Show the space of $(\alpha,\mu)$-Hölder continuous functions is not closed under scalar multiplication. CONTEXT: I want to show $F_{\alpha,\mu}$ is not a linear subspace of $C([0,1],\mathbb{R})$.
We call $f:[0,1]\to\mathbb{R}$ an "$(\alpha,\mu)$-Hölder continuous function" if 
$$
\exists_{\alpha,\mu>0} \forall_{x,y\in[0,1]}: |f(x)-f(y)|\leq\mu\cdot|x-y|^{\alpha}.
$$
Let $F_{\alpha,\mu}$ be the set of $(\alpha,\mu)$-Hölder continuous functions.
I have previously shown that if $f\in F_{\alpha,\mu}$, then $p f\in F_{\alpha,|p|\mu}$, for all $p\in\mathbb{R}$. (1)
I now want to show that $F_{\alpha,\mu}$ is not closed under scalar multiplication. To do this, I assume it is closed under scalar multiplication. Proof by contradiction.

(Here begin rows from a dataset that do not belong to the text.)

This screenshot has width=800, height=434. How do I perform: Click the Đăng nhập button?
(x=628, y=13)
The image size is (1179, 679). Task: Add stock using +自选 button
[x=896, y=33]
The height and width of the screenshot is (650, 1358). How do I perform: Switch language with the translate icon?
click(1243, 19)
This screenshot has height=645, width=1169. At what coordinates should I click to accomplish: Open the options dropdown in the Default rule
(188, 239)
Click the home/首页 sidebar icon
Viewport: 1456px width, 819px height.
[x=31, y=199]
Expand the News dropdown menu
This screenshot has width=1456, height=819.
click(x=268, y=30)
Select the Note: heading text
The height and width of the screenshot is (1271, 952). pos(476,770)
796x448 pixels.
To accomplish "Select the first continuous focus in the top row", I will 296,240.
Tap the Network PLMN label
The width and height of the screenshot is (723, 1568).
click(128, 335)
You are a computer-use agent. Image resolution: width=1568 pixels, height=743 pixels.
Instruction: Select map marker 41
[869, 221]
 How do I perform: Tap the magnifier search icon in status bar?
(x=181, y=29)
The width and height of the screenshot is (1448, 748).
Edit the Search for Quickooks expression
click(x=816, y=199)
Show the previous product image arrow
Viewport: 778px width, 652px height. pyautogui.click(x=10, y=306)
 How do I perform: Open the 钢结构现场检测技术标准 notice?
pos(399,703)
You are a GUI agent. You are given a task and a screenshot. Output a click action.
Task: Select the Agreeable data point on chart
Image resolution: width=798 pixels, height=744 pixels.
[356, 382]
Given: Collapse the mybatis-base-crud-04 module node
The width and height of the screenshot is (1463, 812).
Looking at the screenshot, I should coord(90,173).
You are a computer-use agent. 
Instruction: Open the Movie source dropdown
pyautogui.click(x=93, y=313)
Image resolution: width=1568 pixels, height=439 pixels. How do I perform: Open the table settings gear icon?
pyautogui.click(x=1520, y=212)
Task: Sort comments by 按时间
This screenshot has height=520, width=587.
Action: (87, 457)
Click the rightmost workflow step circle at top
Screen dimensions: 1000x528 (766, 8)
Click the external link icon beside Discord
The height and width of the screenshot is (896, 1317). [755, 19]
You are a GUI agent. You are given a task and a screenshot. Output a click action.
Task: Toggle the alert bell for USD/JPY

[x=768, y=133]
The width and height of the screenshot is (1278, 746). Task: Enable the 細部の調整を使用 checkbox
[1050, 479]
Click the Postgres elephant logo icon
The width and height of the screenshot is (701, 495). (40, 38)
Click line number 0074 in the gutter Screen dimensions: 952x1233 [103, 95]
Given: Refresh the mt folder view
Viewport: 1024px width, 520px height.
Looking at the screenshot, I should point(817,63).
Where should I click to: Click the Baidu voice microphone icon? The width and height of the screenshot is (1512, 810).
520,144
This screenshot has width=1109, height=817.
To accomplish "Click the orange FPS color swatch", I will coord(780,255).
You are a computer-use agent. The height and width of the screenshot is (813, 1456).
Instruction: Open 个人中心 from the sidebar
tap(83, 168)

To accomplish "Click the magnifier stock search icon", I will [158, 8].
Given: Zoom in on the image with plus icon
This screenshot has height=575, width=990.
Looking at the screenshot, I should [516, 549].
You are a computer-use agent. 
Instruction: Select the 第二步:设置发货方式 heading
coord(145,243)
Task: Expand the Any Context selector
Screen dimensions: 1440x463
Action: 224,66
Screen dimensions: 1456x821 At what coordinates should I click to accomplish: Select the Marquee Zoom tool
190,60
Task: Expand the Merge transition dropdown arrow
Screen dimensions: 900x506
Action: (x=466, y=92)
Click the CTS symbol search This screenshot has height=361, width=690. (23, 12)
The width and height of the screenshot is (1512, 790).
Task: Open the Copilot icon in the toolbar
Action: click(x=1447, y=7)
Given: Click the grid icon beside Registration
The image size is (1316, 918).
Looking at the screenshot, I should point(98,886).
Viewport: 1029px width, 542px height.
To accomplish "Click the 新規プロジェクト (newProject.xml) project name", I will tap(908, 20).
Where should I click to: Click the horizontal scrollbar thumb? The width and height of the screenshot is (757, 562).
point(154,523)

Suppose $F_{\alpha,\mu}$ is closed under scalar multiplication for all $\alpha,\mu$. Let $f\in F_{\alpha,\mu}$. Then also $pf\in F_{\alpha,\mu}$ (because of closure). In the same way $\frac{1}{p}pf\in F_{\alpha,\mu}$, but because $pf\in F_{\alpha,\mu}$ we have by our previous result (1) that $f=\frac{1}{p}pf \in F_{\alpha,|\frac{1}{p}|\mu}$.
So we conclude that when $F_{\alpha,\mu}$ is closed under scalar multiplication, we have that for all $f\in F{\alpha,\mu}$ that also $f\in F{\alpha,p\mu}$, for all $p\in\mathbb{R}$.
Returning to the definition I think this means that we now have
$$
\exists_{\alpha>0} \forall_{\mu\in\mathbb{R}\backslash\{0\}}\forall_{x,y\in[0,1]}:|f(x)-f(y)|\leq \mu\cdot|x-y|^{\alpha}.
$$
Because this is true for all $\mu$, also for $\mu$ approaching to zero, we have that $|f(x)-f(y)|=0$ and thus that $f$ is constant. This is the line I cannot prove rigorously. I think it is true because $\alpha$ is fixed.
We conclude that all Hölder continuous functions must be constant. But $f(x)=x$ is (1,1) Hölder continuous. Therefore $F_{\alpha,\mu}$ cannot be closed under scalar multiplication, this was my false assumption. So $F_{\alpha,\mu}$ is not a linear subspace of $C([0,1],\mathbb{R})$.
Is this line of reasoning correct? And how do I fix the vagueness that I put in bold?
 A: The point is that if $t$ is a real number such that $|t| \le \mu$ for all $\mu > 0$ then $t = 0$.  Well, this is rather obvious: if $t \ne 0$ you could take $\mu = |t|/2$...
A: Your argument works to show that it is not true that $F_{\alpha,\mu}$ is closed under scalar multiplication for all $\alpha$ and $\mu$.  For the step you asked about, there really isn't more you need to say: $|x-y|^\alpha$ is just some number $C$ and you know $|f(x)-f(y)|\leq \mu C$ for all $\mu> 0$, which implies $|f(x)-f(y)|=0$.  To be very explicit, if $|f(x)-f(y)|$ were positive, you could take $\mu=\frac{|f(x)-f(y)|}{2C}$ to get a contradiction (assuming $C\neq 0$, since the $C=0$ case is trivial).
Note though that this does not prove what you wanted to prove, which is that $F_{\alpha,\mu}$ is not closed under scalar multiplication for all $\alpha$ and $\mu$.  All your argument shows is that there is some $\alpha$ and $\mu$ for which it is not closed under scalar multiplication.  To be more precise, what your argument really shows is that if $F_{\alpha,\mu}$ is closed under scalar multiplication for some particular $\alpha$ and $\mu$ then $F_{\alpha,\mu}$ consists only of constant functions.  So, your example $f(x)=x$ being in $F_{1,1}$ only shows that $F_{1,1}$ is not closed under scalar multiplication.  To show it in general, you need to consider arbitrary $\alpha$ and $\mu$ and find a nonconstant function in $F_{\alpha,\mu}$.